- Meruda Takkar
- Interactive map of Meruda Takkar
- Coordinates: 24°07′56″N 70°18′37″E﻿ / ﻿24.132318°N 70.310295°E
- Age: Precambrian or Pre-Deccan Mesozoic plutonic
- Geology: Alkali feldspar syenite

Dimensions
- • Length: 200 metres (660 ft)
- • Width: 90 metres (300 ft)
- Elevation: 15 m (49 ft)
- Location: Great Rann of Kutch, Kutch district, Gujarat, India

= Meruda Takkar =

Landform in Kutch, Gujarat, India

Meruda Takkar is a landform located north of Khadir Bet in the Great Rann of Kutch, Kutch district, Gujarat, India. It has a presence of alkali feldspar syenite rocks which are of either Precambrian or Pre-Deccan Mesozoic plutonic origin. It is described as a hill, an island, an outcrop as well as a monadnock.

==Location==
Meruda Takkar is located in the salt flats in the Great Rann of Kutch, about 21 km north of Cheriya Bet of Khadir. It is between Khadir Bet in Kutch and Tharparkar in Pakistan. Kori creek is located on its west and the Sui village on the east. It is located in a desolate and militarily sensitive area controlled by the Border Security Force. It is located on the Nagarparkar Fault.

==Geology==
Meruda Takkar is 200 metres long and 90 metres wide in size and has an elevation of 15 metres. These rocks are formed of alkali feldspar syenite having nepheline and aegirine along with many fine-to-medium grained felsic dykes. The study proposes two viewpoints of their possible origin. The Precambrian origin is proposed based on their closeness with Trans Aravalli Belt anorogenic felsic magmatism.
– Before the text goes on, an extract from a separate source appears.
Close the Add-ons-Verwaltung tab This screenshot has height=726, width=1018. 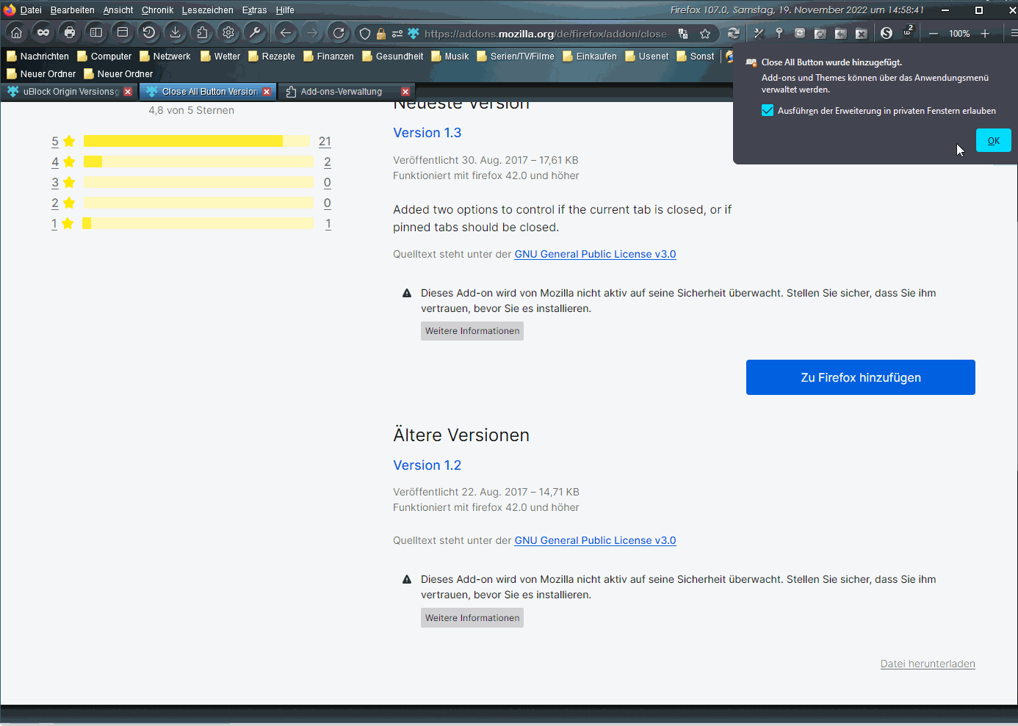(405, 92)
The Pre-Deccan Mesozoic plutonic origin is proposed based to their genesis similar to other rocks such as at Nir Wandh in Pachchham Island, and Mundwara and Sarnu–Dandali complexes in Rajasthan.
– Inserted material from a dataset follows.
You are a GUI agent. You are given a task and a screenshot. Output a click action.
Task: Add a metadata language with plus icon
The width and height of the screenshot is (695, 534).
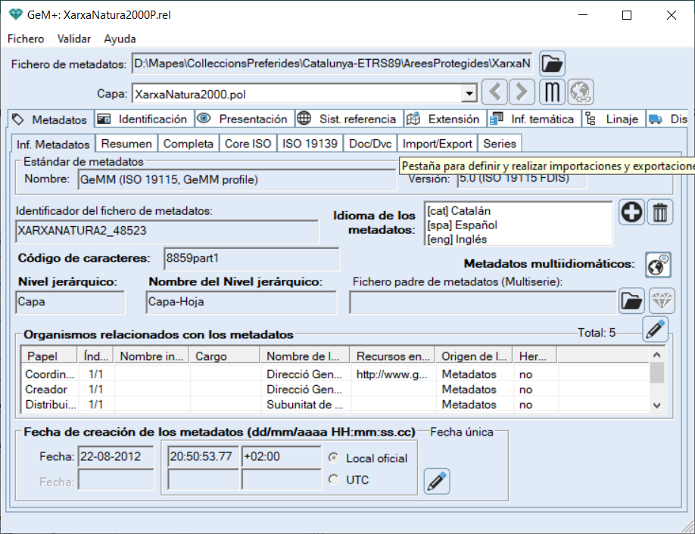[x=632, y=213]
Based on the presence of the syenite at the site; it is assumed that the syenite rocks form the basement for the Kutch Basin sediments. After 180 million years-long erosion, the Meruda Takkar and Nagarparkar hills are the only existing Syenite rocks in the region. The Jurassic and Cretaceous rocks forms the mainland and other uplands of Kutch while the upper layer are formed by 1500–2500 million years-old hard and crystalline rocks of Aravalli hill range.

== Exploration history ==
The site was visited in 1968. Forty-eight years later, a team from the geology department of the Kutch University visited the site in May 2019.